Елена МЕДКОВА,
научный сотрудник Института
художественного образования РАО
ВЕЛАСКЕС глазами ПИКАССО
Размышления и методические
замечания под впечатлением от выставки «Пикассо:
отражения и метаморфозы» (ГМИИ им. А.С. Пушкина,
Москва, декабрь 2004 года)
Одна из наиболее трудноразрешимых
методических проблем, возникающих на уроках МХК,
это создание условий для индивидуальных
интерпретаций обсуждаемого феномена культуры и
искусства.
Условия жизни, психология, особенности
национальной ментальности, система ценностей и
отношений, этикет былых эпох настолько отличны
от системы наших ориентиров, что часто
становятся непреодолимой преградой между
произведением и современным зрителем. А порой
сами произведения намеренно закрыты самим
автором от зрителя на множество потайных замков.

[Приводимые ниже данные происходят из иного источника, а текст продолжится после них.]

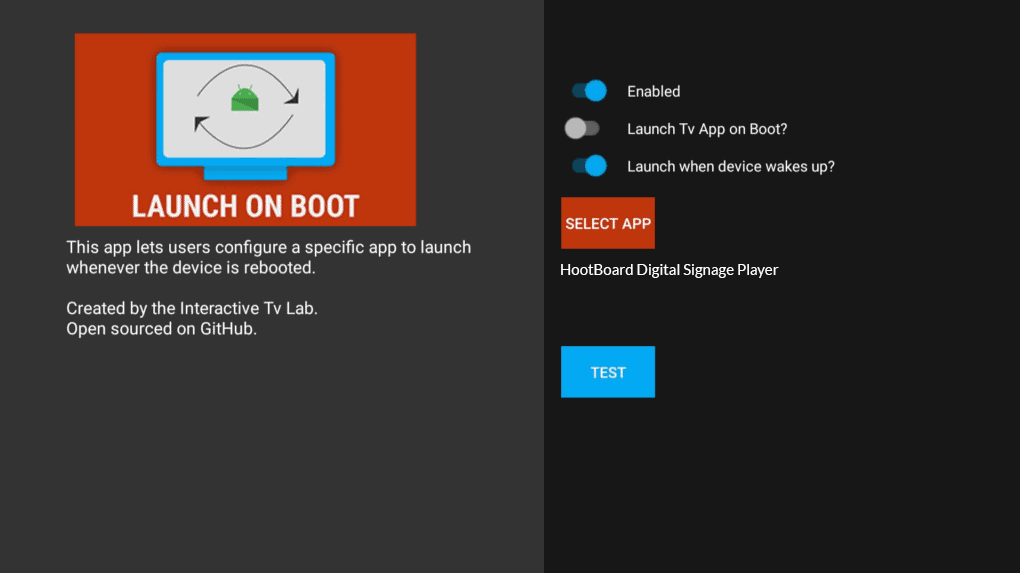
Task: Open the "Open sourced on GitHub" text
Action: pos(161,328)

Это особенно трудно осознать, когда картина
написана в реалистической манере, автор
принадлежит к близкой нам европейской культуре,
а время написания не так уж отдалено от нас.

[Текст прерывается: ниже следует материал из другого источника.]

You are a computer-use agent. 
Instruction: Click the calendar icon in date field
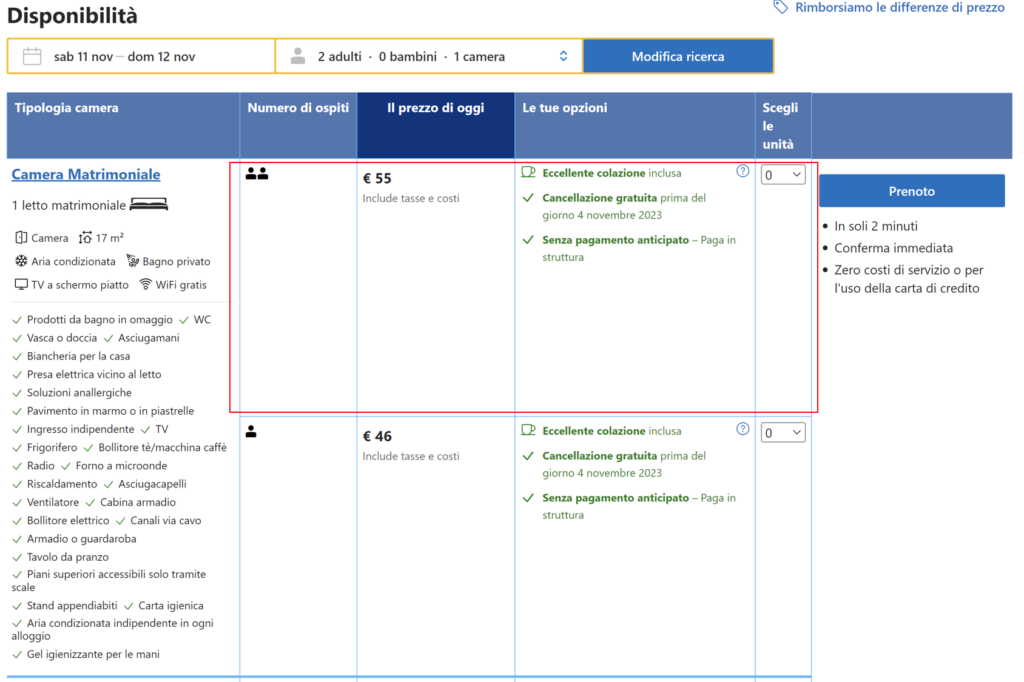click(x=32, y=56)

Речь идет о Диего Веласкесе, величайшем
испанском живописце, которым восхищались, у
которого учились почти все русские художники
реалистической школы ХIХ века, который был
кумиром отца модернизма и дедушки
постмодернизма Пабло Пикассо.
Наше мышление традиционно оперирует
оппозициями. В данном случае можно выстроить
оппозицию Веласкес — Пикассо и воспользоваться
драгоценным опытом прочтения и интерпретации
произведения одного великого художника другим,
столь же великим. Интерпретация эта не словесная,
а живописная, не единичная, а многовариантная.
ПАРАДОКСЫ «МЕНИН»
Картины Веласкеса требуют длительного
созерцания. Они крайне сложны по содержанию, при
незамысловатости сюжета полны скрытого
подтекста. Весьма сдержанные как по поведению
персонажей, так и по выразительным средствам, они
предельно драматичны и по-испански безысходно
трагичны. Это даже объяснить очень трудно. Еще
труднее добиться от учащихся формулирования
собственного отношения и интерпретации, так как
в их культурном багаже нет опыта, от которого они
могли бы оттолкнуться.
«Менины» поражают парадоксами. Это прежде
всего несовпадение названия, сюжета, темы.

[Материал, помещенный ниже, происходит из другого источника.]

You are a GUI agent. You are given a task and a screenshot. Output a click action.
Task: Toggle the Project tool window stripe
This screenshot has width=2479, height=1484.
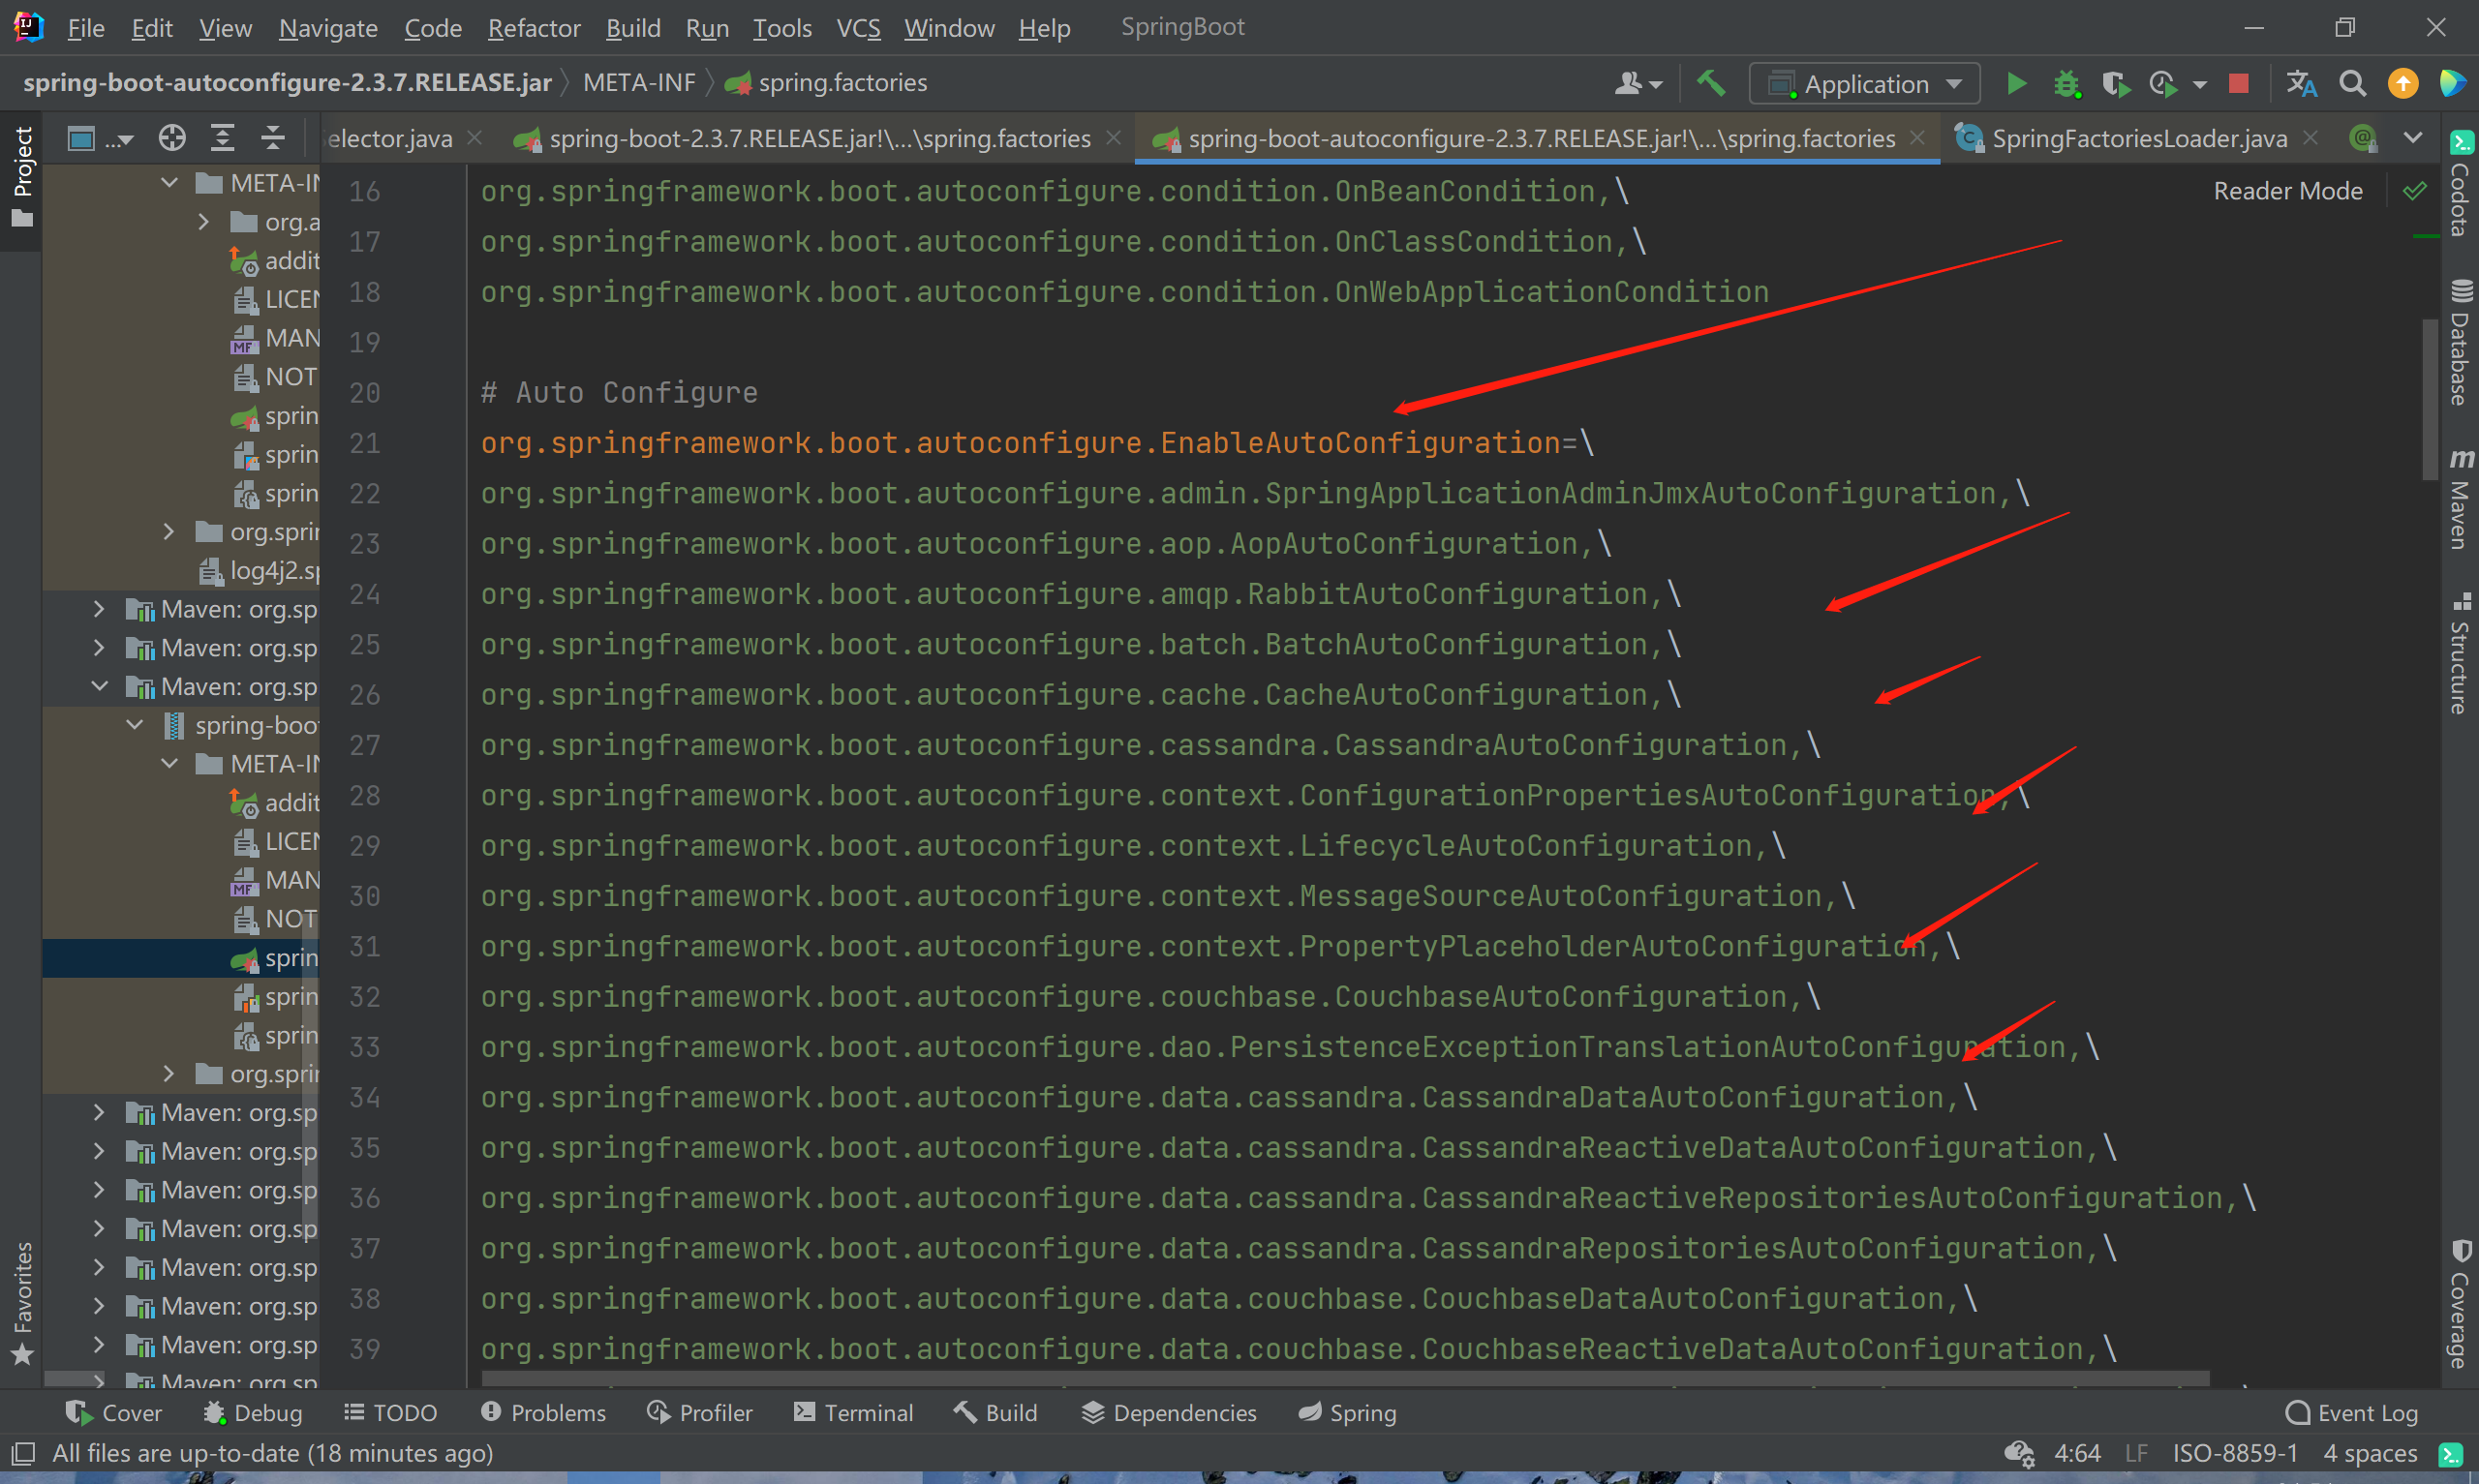tap(22, 177)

Название «Фрейлины» слишком незначительно для
столь масштабного произведения. И каков сюжет?
Милая сценка из жизни инфанты или парадная сцена
придворной жизни? Или это сцена в мастерской
художника?
Если главной темой картины является
«фундаментальная в истории западной живописи
тема: мастерская художника и художник и его
модель» («Пикассо: отражения — метаморфозы». М.,
2004, с. 44), то почему картина на первый взгляд
больше похожа на парадный портрет?
А далее вопросы следуют один за другим.
Кто перед кем позирует: королевская чета или
инфанта перед художником или все подряд, включая
художника и собаку, перед королем с королевой?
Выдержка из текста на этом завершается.